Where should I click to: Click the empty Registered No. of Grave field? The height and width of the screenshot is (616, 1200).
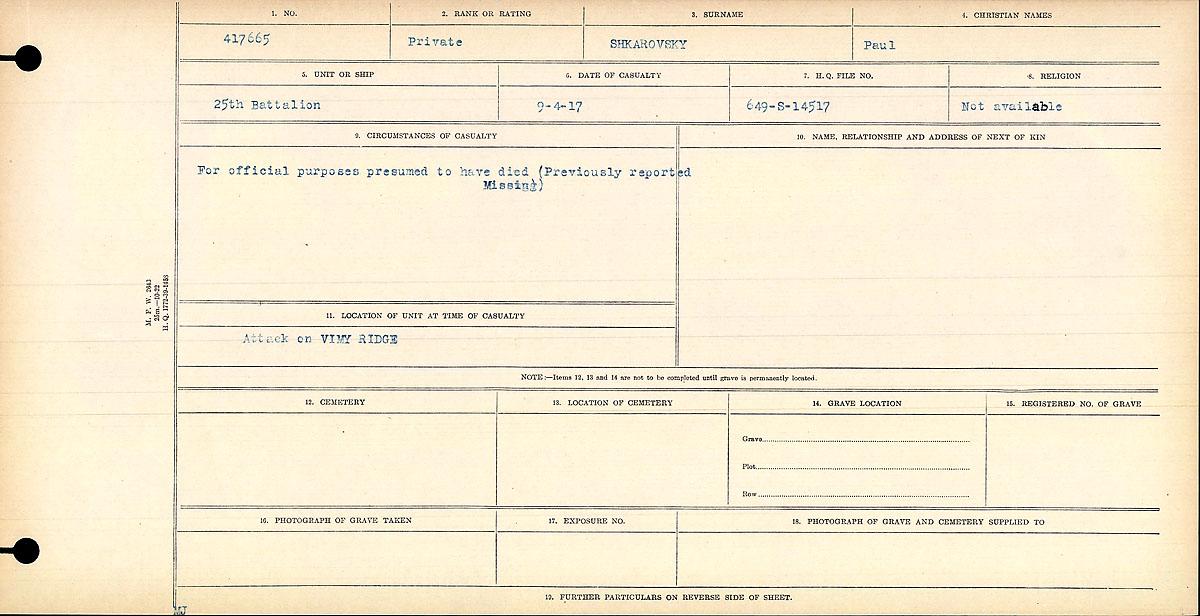[1072, 459]
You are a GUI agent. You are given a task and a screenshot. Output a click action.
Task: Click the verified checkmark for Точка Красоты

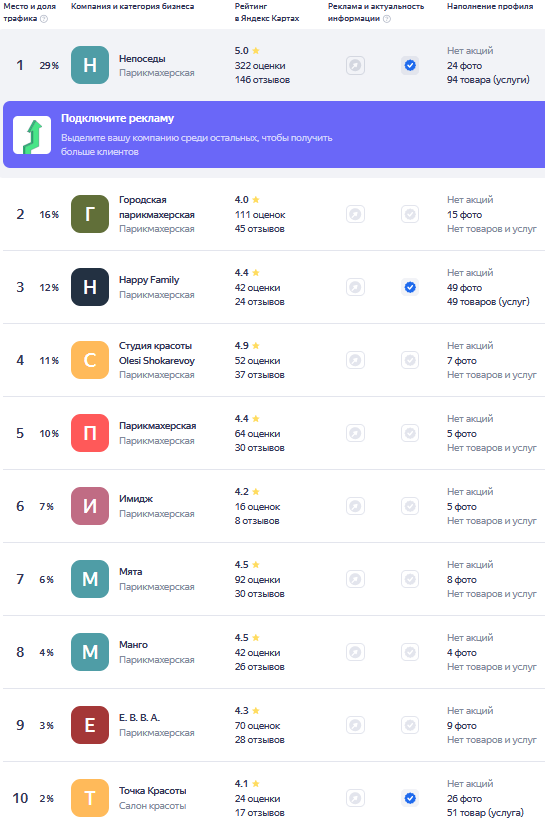pyautogui.click(x=410, y=798)
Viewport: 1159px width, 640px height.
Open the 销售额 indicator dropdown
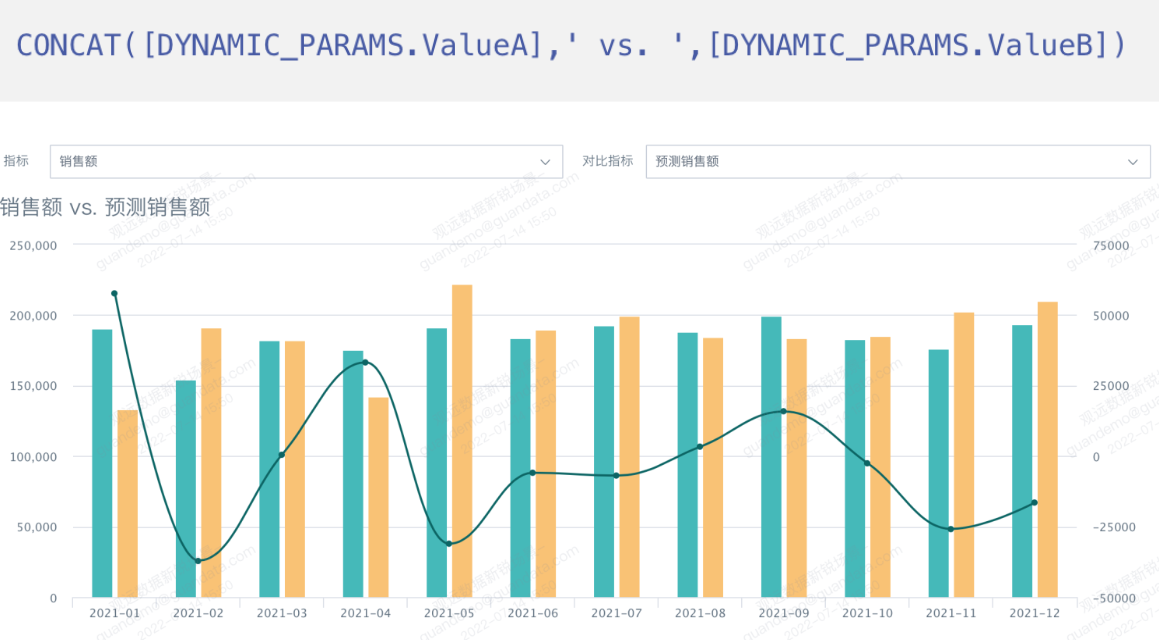pyautogui.click(x=300, y=161)

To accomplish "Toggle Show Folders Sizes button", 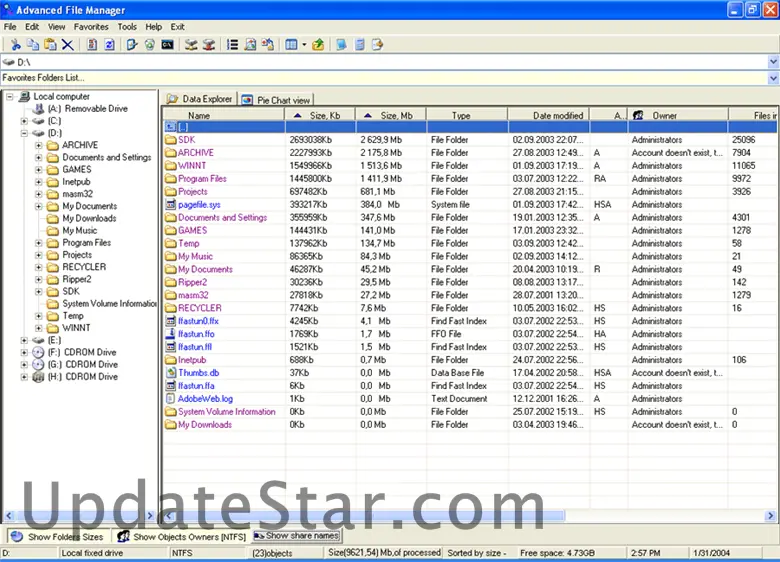I will pos(56,537).
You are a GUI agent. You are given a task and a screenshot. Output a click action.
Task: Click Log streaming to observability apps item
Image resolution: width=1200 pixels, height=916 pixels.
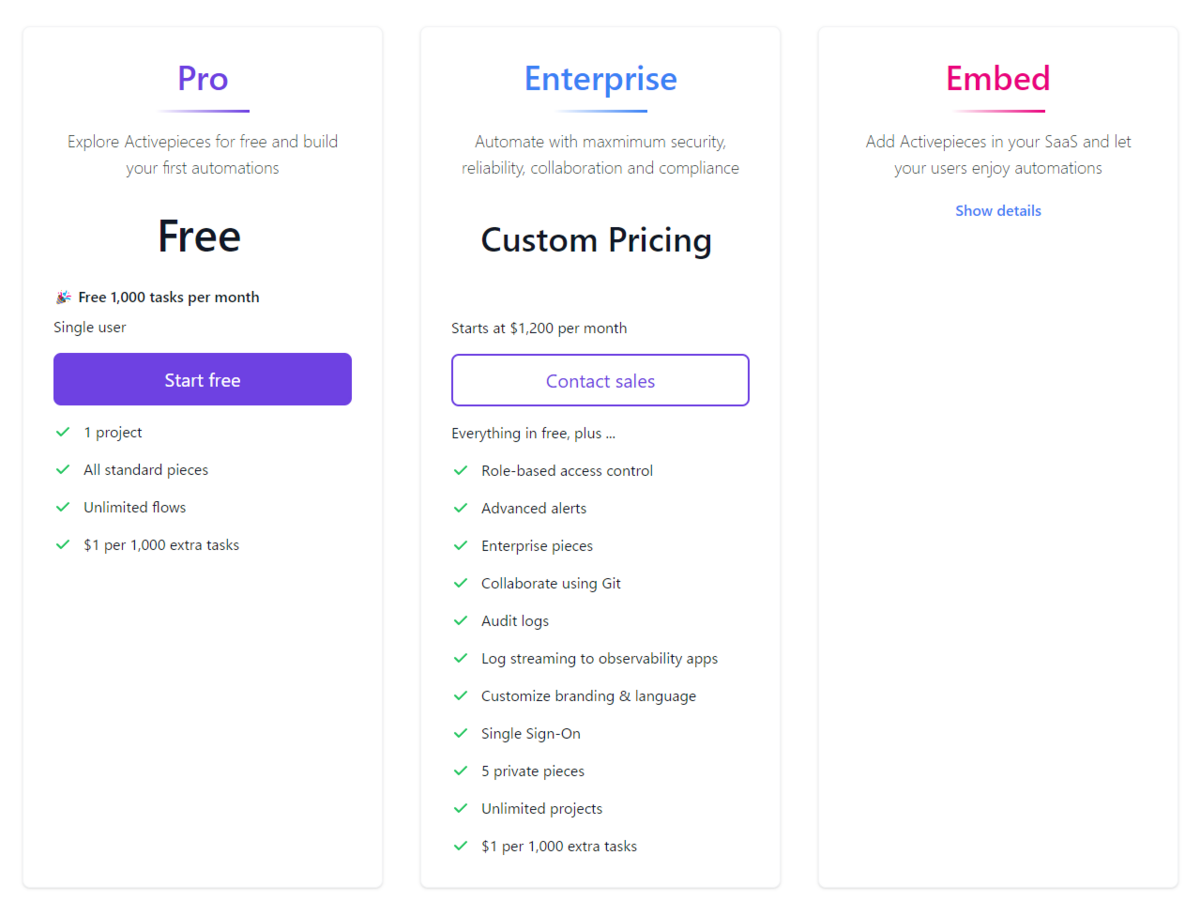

• Problem to work on:
A word-for-word copy of the lines from the one with "Task: Click Log" through the last line of the data above is required, with both end lines included and no pictures.

• Your solution:
Task: Click Log streaming to observability apps item
Image resolution: width=1200 pixels, height=916 pixels.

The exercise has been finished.